**TASK INSTRUCTIONS**:
- 1) Please answer these questions from the excerpt on Warner and pandemic stimulus:
(a) When did Biden sign the stimulus that Republicans blame for inflation?
(b) How large was the package that took effect in March 2020?
(c) Whom did Warner blame for much of the cost-of-living surge?
- 2) Rewrite the part of the excerpt on Warner and pandemic stimulus starting at "Warner said he" and ending at "social investment proposals.", substituting "legislators" for "lawmakers".
- 3) Continue the excerpt on Warner and pandemic stimulus after its final sentence.

**TEXT BLOCK**:
<<<<

Warner said he and other lawmakers at the time were worried about the economy unraveling. Some observers have argued that the size of the package sapped support for the administration’s longer-term social investment proposals.

With inflation running at a 40-year high, Republicans have put much of the blame on the stimulus Biden signed into law in March 2021. Warner noted that more pandemic-related stimulus was passed during former President Donald Trump’s administration, which included a $2.2 trillion package that took effect in March 2020 and another $900 billion measure in December of that year.

Warner, whose comments were highlighted by Senate Republicans, said that he didn’t think the Democratic spending measures have had much of an impact on inflation and that he didn’t regret voting for pandemic relief. Instead, he put much of the blame for the cost-of-living surge on the Federal Reserve, which he said was slow to raise interest rates.

“The Fed waited too long to start this process,” Warner said.

>>>>

**DATASET EXTRACT**:
<<<<

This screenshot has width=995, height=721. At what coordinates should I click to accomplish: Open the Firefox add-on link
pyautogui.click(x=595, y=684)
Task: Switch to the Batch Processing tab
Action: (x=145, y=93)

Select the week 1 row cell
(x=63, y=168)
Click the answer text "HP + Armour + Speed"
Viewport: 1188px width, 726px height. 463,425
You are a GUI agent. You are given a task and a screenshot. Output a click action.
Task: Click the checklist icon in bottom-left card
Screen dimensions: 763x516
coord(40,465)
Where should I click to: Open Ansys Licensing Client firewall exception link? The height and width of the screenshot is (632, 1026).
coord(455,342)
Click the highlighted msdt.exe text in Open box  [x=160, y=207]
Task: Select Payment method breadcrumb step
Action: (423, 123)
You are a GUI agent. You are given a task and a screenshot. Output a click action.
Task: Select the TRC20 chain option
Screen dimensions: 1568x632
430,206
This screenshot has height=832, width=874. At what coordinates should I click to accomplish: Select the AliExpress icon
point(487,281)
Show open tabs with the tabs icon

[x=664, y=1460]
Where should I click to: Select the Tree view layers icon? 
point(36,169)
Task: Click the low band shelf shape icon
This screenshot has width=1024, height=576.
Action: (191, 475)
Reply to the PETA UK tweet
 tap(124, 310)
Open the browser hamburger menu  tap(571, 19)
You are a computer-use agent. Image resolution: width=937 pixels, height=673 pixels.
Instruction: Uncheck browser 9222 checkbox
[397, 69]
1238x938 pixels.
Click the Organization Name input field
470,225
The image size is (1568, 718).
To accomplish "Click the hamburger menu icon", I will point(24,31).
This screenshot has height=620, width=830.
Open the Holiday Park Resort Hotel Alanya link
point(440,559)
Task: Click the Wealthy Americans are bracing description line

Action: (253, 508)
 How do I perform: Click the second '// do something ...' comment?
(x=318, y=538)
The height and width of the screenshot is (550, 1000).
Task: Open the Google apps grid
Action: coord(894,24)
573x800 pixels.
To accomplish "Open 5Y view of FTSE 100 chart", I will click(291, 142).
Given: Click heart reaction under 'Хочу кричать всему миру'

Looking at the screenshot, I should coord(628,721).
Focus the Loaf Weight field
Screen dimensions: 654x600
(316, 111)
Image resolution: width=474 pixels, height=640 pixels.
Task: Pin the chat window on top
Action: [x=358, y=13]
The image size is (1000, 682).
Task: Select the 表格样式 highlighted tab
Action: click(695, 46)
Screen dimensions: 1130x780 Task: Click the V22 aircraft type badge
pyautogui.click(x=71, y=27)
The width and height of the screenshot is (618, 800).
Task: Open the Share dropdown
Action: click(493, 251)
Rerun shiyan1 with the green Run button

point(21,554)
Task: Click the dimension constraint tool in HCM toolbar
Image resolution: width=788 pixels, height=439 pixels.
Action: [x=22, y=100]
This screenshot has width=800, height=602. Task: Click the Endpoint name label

>>>>

**ANSWER LIST**:
- 1)
(a) March 2021
(b) $2.2 trillion
(c) The Federal Reserve

- 2)
Warner said he and other legislators at the time were worried about the economy unraveling. Some observers have argued that the size of the package sapped support for the administration’s longer-term social investment proposals.

- 3)
Economists at the Federal Reserve Bank of San Francisco wrote in March that pandemic-related fiscal stimulus passed during the Trump and Biden administrations helped push inflation higher in the US, though likely helped keep the economy from slowing.

Still, Warner raised concerns about spending. He told Bloomberg in a separate interview Tuesday that Democrats’ larger budget agenda was “way more than it should have been” before West Virginia Senator Joe Manchin whittled it down and they ultimately passed the Inflation Reduction Act.

Warner said a bipartisan budget deal including long-term spending and revenue changes to bring down the deficit would be good policy, citing rising federal interest payments as a reason to act.

“Is there an appetite? I hope so. Is there any movement on that at all? No,” Warner said. “Neither party has any credibility on this issue.”